What is required: Copy out every one of the following items line for line, without changing anything.

(Data for locating words and elements)
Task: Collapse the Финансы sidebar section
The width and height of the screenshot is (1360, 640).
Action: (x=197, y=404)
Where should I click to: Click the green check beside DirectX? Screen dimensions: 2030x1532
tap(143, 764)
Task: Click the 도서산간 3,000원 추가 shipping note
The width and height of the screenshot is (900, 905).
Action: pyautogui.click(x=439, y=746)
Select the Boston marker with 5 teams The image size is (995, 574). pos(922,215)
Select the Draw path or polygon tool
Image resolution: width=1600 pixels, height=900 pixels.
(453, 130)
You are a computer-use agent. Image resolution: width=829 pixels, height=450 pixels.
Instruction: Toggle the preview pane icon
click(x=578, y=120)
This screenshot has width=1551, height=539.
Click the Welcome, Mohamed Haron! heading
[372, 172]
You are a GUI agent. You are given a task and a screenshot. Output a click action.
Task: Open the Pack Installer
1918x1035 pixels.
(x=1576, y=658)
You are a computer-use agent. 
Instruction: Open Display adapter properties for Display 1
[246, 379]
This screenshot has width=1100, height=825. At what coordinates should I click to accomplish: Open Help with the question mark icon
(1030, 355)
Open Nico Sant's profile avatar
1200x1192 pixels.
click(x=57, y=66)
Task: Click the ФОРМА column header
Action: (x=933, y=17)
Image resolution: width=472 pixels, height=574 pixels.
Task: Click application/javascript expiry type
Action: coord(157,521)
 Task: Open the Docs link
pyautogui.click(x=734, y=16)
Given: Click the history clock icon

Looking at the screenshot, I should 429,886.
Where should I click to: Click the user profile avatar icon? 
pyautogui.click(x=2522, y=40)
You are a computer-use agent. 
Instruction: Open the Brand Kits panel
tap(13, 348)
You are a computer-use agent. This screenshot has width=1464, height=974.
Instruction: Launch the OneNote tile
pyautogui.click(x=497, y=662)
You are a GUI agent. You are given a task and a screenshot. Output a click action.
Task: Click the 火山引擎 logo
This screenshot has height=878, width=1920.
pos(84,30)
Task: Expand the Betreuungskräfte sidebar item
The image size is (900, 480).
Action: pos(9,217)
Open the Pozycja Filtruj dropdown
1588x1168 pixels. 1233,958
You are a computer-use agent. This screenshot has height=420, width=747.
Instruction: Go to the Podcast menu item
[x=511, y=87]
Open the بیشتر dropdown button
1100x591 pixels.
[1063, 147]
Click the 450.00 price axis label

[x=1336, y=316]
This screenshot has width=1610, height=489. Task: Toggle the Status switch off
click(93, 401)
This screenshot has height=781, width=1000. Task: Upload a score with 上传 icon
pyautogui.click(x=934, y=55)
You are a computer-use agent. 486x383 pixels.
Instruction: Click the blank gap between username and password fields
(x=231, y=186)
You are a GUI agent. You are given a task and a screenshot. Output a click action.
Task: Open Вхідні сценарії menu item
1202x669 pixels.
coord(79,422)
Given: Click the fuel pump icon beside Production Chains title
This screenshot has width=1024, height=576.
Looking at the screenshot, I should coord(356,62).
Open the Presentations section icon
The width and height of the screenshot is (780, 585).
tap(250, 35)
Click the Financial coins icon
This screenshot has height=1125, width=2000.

Written solution:
Task: Collapse the Финансы sidebar section
The width and height of the screenshot is (1360, 640).
Action: (x=197, y=404)
Where should I click to: Click the green check beside DirectX? Screen dimensions: 2030x1532
tap(143, 764)
Task: Click the 도서산간 3,000원 추가 shipping note
The width and height of the screenshot is (900, 905).
Action: pyautogui.click(x=439, y=746)
Select the Boston marker with 5 teams The image size is (995, 574). pos(922,215)
Select the Draw path or polygon tool
Image resolution: width=1600 pixels, height=900 pixels.
(453, 130)
You are a computer-use agent. Image resolution: width=829 pixels, height=450 pixels.
Instruction: Toggle the preview pane icon
click(x=578, y=120)
This screenshot has width=1551, height=539.
Click the Welcome, Mohamed Haron! heading
[372, 172]
You are a GUI agent. You are given a task and a screenshot. Output a click action.
Task: Open the Pack Installer
1918x1035 pixels.
(x=1576, y=658)
You are a computer-use agent. 
Instruction: Open Display adapter properties for Display 1
[246, 379]
This screenshot has width=1100, height=825. At what coordinates should I click to accomplish: Open Help with the question mark icon
(1030, 355)
Open Nico Sant's profile avatar
1200x1192 pixels.
click(x=57, y=66)
Task: Click the ФОРМА column header
Action: (x=933, y=17)
Image resolution: width=472 pixels, height=574 pixels.
Task: Click application/javascript expiry type
Action: coord(157,521)
 Task: Open the Docs link
pyautogui.click(x=734, y=16)
Given: Click the history clock icon

Looking at the screenshot, I should 429,886.
Where should I click to: Click the user profile avatar icon? 
pyautogui.click(x=2522, y=40)
You are a computer-use agent. 
Instruction: Open the Brand Kits panel
tap(13, 348)
You are a computer-use agent. This screenshot has width=1464, height=974.
Instruction: Launch the OneNote tile
pyautogui.click(x=497, y=662)
You are a GUI agent. You are given a task and a screenshot. Output a click action.
Task: Click the 火山引擎 logo
This screenshot has height=878, width=1920.
pos(84,30)
Task: Expand the Betreuungskräfte sidebar item
The image size is (900, 480).
Action: pos(9,217)
Open the Pozycja Filtruj dropdown
1588x1168 pixels. 1233,958
You are a computer-use agent. This screenshot has height=420, width=747.
Instruction: Go to the Podcast menu item
[x=511, y=87]
Open the بیشتر dropdown button
1100x591 pixels.
[1063, 147]
Click the 450.00 price axis label

[x=1336, y=316]
This screenshot has width=1610, height=489. Task: Toggle the Status switch off
click(93, 401)
This screenshot has height=781, width=1000. Task: Upload a score with 上传 icon
pyautogui.click(x=934, y=55)
You are a computer-use agent. 486x383 pixels.
Instruction: Click the blank gap between username and password fields
(x=231, y=186)
You are a GUI agent. You are given a task and a screenshot. Output a click action.
Task: Open Вхідні сценарії menu item
1202x669 pixels.
coord(79,422)
Given: Click the fuel pump icon beside Production Chains title
This screenshot has width=1024, height=576.
Looking at the screenshot, I should coord(356,62).
Open the Presentations section icon
The width and height of the screenshot is (780, 585).
tap(250, 35)
Click the Financial coins icon
This screenshot has height=1125, width=2000.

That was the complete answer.